- **RECORDS SUPPLIED**:
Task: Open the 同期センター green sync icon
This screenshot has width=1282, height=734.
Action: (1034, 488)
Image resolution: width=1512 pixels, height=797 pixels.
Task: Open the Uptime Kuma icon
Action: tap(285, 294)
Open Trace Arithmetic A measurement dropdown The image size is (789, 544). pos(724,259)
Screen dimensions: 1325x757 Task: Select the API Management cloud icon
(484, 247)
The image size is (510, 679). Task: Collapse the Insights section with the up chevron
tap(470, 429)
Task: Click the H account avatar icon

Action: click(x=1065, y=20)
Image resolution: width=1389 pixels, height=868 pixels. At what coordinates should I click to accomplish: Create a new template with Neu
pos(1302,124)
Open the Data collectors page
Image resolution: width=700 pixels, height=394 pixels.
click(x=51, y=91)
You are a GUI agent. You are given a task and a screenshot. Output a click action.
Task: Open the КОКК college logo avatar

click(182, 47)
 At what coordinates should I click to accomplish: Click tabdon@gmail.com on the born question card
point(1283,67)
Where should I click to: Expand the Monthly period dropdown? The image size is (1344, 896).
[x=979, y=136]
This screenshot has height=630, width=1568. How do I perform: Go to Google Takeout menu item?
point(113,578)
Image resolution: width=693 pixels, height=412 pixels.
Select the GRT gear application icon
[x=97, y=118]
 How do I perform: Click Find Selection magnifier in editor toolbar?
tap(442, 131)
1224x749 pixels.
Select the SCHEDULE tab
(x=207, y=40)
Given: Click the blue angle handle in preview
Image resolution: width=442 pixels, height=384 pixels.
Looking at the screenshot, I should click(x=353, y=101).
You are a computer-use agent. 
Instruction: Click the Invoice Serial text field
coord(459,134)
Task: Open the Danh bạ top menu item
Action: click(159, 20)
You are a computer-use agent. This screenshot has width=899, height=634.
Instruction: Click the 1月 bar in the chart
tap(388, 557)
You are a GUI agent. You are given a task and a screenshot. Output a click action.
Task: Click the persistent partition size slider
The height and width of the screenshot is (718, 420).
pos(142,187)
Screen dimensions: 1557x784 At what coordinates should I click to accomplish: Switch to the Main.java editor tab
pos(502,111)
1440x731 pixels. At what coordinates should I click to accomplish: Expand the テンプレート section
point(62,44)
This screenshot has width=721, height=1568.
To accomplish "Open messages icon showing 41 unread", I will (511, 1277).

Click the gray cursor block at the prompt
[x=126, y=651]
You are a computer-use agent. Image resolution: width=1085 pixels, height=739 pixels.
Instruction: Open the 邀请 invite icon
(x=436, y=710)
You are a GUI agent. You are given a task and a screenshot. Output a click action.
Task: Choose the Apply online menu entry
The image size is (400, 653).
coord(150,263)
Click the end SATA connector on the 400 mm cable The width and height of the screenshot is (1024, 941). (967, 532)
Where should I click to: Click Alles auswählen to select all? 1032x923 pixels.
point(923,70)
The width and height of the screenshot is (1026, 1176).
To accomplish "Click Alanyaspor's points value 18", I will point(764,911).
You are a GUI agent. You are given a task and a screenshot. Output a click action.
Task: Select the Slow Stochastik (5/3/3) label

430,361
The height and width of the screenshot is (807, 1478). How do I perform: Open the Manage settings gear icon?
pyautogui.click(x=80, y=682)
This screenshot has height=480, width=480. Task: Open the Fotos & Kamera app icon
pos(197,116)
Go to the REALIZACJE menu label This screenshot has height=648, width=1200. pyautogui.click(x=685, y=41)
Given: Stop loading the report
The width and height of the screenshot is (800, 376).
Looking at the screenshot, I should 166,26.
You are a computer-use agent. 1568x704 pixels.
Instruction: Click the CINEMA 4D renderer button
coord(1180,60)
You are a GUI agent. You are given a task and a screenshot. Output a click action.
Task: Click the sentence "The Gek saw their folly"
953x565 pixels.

- **TASK GOAL**: Identify the lines in the entries that hold "will" and return each one.

- **EXERCISE RESULT**:
To accomplish "Open messages icon showing 41 unread", I will (511, 1277).
To accomplish "Click Alanyaspor's points value 18", I will point(764,911).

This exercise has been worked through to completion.